REQUIRED TASK - Copy everything from the line containing "You are a computer-use agent. This" down to the end of the material, leaving the pictures out of your answer.

Target position records

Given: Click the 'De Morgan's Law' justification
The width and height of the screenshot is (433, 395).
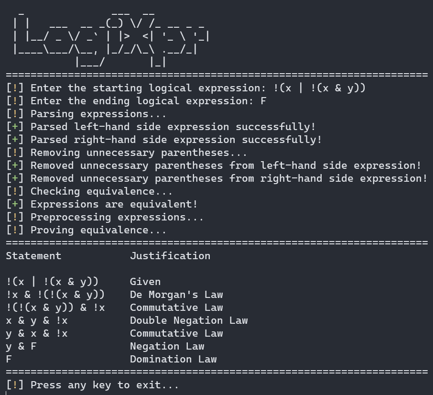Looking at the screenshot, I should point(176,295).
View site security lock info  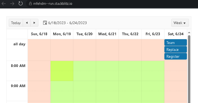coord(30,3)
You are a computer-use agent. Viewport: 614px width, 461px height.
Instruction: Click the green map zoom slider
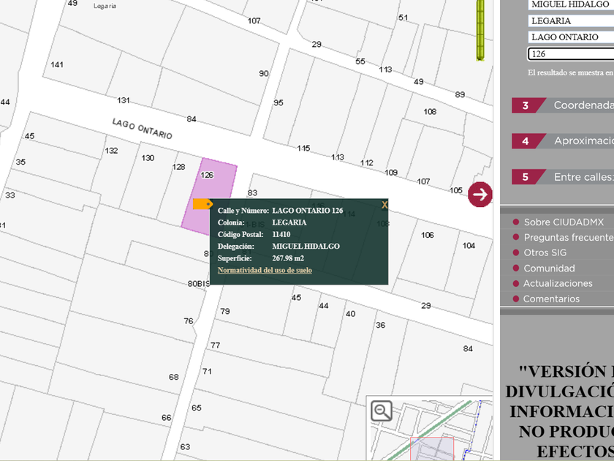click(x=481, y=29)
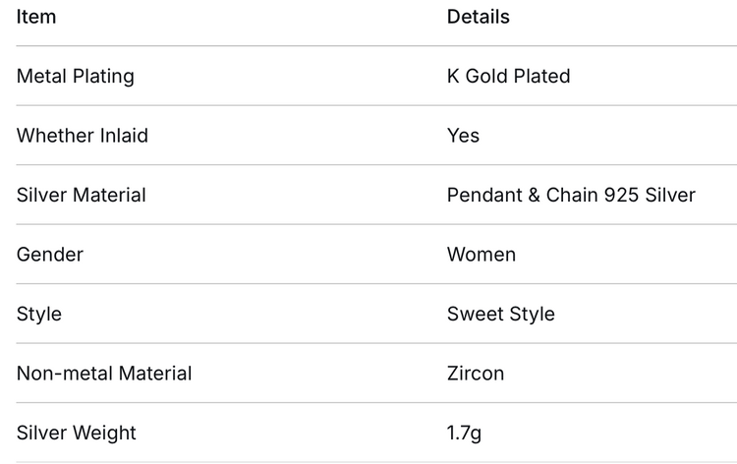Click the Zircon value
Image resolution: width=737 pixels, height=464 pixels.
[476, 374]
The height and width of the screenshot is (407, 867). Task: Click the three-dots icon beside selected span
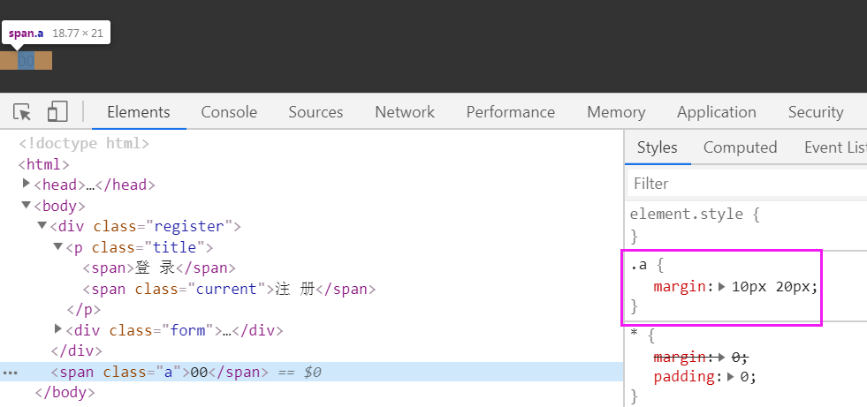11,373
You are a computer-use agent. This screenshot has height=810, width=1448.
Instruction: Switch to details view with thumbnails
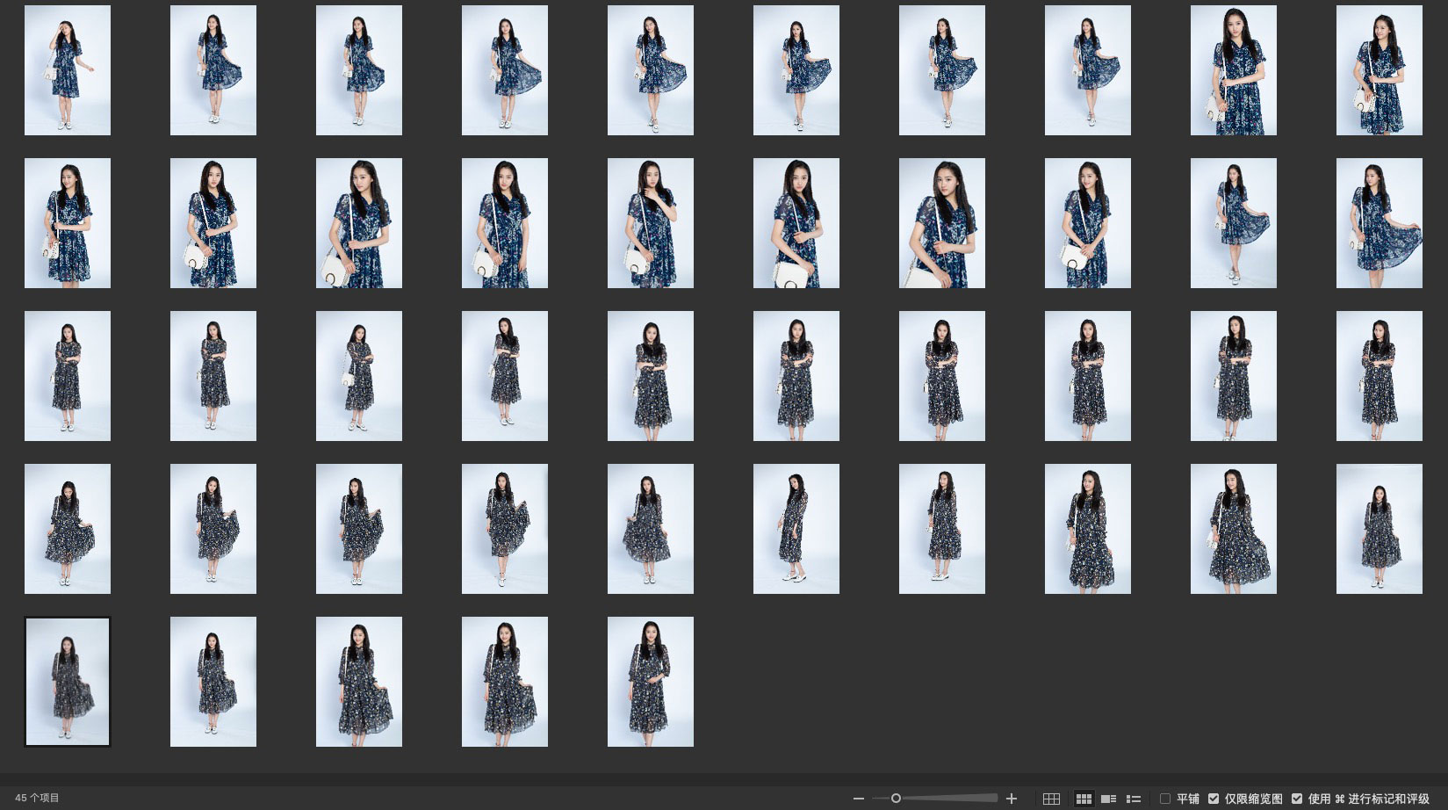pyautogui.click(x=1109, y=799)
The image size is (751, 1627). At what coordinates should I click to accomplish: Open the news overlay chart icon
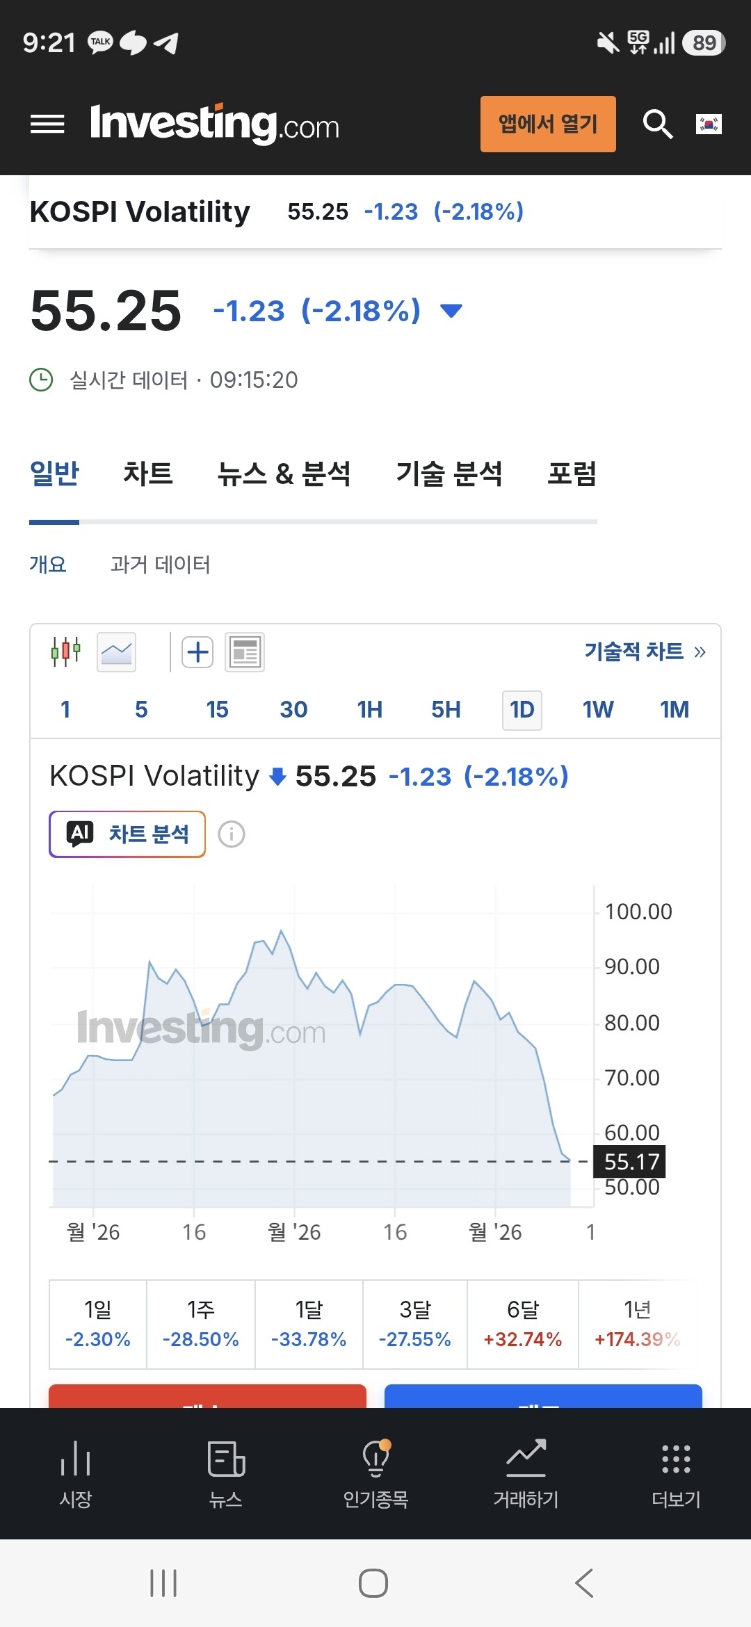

TASK SOLUTION -
You are a computer-use agent. This screenshot has height=810, width=1448.
Instruction: Switch to details view with thumbnails
pyautogui.click(x=1109, y=799)
The image size is (751, 1627). At what coordinates should I click to accomplish: Open the news overlay chart icon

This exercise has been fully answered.